▸ Problem to work on: Each entry below is to be extracted exactly.

▸ Dataset records:
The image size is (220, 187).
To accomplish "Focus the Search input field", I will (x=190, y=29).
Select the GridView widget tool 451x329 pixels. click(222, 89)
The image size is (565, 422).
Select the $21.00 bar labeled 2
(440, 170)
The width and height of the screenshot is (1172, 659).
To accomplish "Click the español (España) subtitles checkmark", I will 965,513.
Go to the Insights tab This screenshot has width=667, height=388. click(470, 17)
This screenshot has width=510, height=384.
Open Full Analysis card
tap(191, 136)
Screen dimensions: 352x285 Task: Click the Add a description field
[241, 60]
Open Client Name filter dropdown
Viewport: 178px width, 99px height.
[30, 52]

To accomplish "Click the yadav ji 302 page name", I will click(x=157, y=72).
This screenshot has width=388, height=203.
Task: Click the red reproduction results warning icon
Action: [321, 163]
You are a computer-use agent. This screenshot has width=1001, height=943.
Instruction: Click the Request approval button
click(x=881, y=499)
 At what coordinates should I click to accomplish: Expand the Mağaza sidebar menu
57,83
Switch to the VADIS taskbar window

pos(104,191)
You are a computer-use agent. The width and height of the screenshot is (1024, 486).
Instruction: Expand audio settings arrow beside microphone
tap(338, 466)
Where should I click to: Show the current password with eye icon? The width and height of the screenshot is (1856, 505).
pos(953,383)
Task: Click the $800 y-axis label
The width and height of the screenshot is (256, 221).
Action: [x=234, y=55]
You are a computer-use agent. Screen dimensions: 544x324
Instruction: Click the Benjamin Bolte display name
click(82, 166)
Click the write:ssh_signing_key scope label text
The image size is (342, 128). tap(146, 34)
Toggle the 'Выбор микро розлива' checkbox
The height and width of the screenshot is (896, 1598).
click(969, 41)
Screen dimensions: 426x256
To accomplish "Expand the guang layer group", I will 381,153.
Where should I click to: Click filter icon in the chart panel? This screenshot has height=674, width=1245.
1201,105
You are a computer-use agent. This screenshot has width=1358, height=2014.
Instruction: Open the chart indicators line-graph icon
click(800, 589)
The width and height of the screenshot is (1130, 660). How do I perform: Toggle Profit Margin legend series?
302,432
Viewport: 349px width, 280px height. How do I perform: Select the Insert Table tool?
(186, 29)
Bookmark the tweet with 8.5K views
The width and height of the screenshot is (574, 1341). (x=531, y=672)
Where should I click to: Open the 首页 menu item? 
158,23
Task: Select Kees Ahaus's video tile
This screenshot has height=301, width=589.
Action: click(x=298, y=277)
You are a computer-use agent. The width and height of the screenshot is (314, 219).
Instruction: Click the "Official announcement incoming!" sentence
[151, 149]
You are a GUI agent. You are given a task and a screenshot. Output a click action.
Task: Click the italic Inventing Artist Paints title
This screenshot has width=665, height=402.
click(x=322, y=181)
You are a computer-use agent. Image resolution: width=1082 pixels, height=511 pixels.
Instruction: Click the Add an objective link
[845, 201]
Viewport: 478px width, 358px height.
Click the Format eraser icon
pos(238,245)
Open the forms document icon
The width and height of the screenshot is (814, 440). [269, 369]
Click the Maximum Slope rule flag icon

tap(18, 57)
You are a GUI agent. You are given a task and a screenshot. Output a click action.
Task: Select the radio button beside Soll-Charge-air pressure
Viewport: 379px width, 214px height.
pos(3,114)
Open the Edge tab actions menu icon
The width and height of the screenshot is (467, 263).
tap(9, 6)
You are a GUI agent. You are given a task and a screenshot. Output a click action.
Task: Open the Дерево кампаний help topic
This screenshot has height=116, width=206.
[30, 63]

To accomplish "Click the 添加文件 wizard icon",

▸ Answer to this problem:
The image size is (220, 187).
To accomplish "Focus the Search input field", I will (x=190, y=29).
Select the GridView widget tool 451x329 pixels. click(222, 89)
The image size is (565, 422).
Select the $21.00 bar labeled 2
(440, 170)
The width and height of the screenshot is (1172, 659).
To accomplish "Click the español (España) subtitles checkmark", I will 965,513.
Go to the Insights tab This screenshot has width=667, height=388. click(470, 17)
This screenshot has width=510, height=384.
Open Full Analysis card
tap(191, 136)
Screen dimensions: 352x285 Task: Click the Add a description field
[241, 60]
Open Client Name filter dropdown
Viewport: 178px width, 99px height.
[30, 52]

To accomplish "Click the yadav ji 302 page name", I will click(x=157, y=72).
This screenshot has width=388, height=203.
Task: Click the red reproduction results warning icon
Action: [321, 163]
You are a computer-use agent. This screenshot has width=1001, height=943.
Instruction: Click the Request approval button
click(x=881, y=499)
 At what coordinates should I click to accomplish: Expand the Mağaza sidebar menu
57,83
Switch to the VADIS taskbar window

pos(104,191)
You are a computer-use agent. The width and height of the screenshot is (1024, 486).
Instruction: Expand audio settings arrow beside microphone
tap(338, 466)
Where should I click to: Show the current password with eye icon? The width and height of the screenshot is (1856, 505).
pos(953,383)
Task: Click the $800 y-axis label
The width and height of the screenshot is (256, 221).
Action: [x=234, y=55]
You are a computer-use agent. Screen dimensions: 544x324
Instruction: Click the Benjamin Bolte display name
click(82, 166)
Click the write:ssh_signing_key scope label text
The image size is (342, 128). tap(146, 34)
Toggle the 'Выбор микро розлива' checkbox
The height and width of the screenshot is (896, 1598).
click(969, 41)
Screen dimensions: 426x256
To accomplish "Expand the guang layer group", I will 381,153.
Where should I click to: Click filter icon in the chart panel? This screenshot has height=674, width=1245.
1201,105
You are a computer-use agent. This screenshot has width=1358, height=2014.
Instruction: Open the chart indicators line-graph icon
click(800, 589)
The width and height of the screenshot is (1130, 660). How do I perform: Toggle Profit Margin legend series?
302,432
Viewport: 349px width, 280px height. How do I perform: Select the Insert Table tool?
(186, 29)
Bookmark the tweet with 8.5K views
The width and height of the screenshot is (574, 1341). (x=531, y=672)
Where should I click to: Open the 首页 menu item? 
158,23
Task: Select Kees Ahaus's video tile
This screenshot has height=301, width=589.
Action: click(x=298, y=277)
You are a computer-use agent. The width and height of the screenshot is (314, 219).
Instruction: Click the "Official announcement incoming!" sentence
[151, 149]
You are a GUI agent. You are given a task and a screenshot. Output a click action.
Task: Click the italic Inventing Artist Paints title
This screenshot has width=665, height=402.
click(x=322, y=181)
You are a computer-use agent. Image resolution: width=1082 pixels, height=511 pixels.
Instruction: Click the Add an objective link
[845, 201]
Viewport: 478px width, 358px height.
Click the Format eraser icon
pos(238,245)
Open the forms document icon
The width and height of the screenshot is (814, 440). [269, 369]
Click the Maximum Slope rule flag icon

tap(18, 57)
You are a GUI agent. You are given a task and a screenshot. Output a click action.
Task: Select the radio button beside Soll-Charge-air pressure
Viewport: 379px width, 214px height.
pos(3,114)
Open the Edge tab actions menu icon
The width and height of the screenshot is (467, 263).
tap(9, 6)
You are a GUI agent. You are given a task and a screenshot. Output a click action.
Task: Open the Дерево кампаний help topic
This screenshot has height=116, width=206.
[30, 63]

To accomplish "Click the 添加文件 wizard icon",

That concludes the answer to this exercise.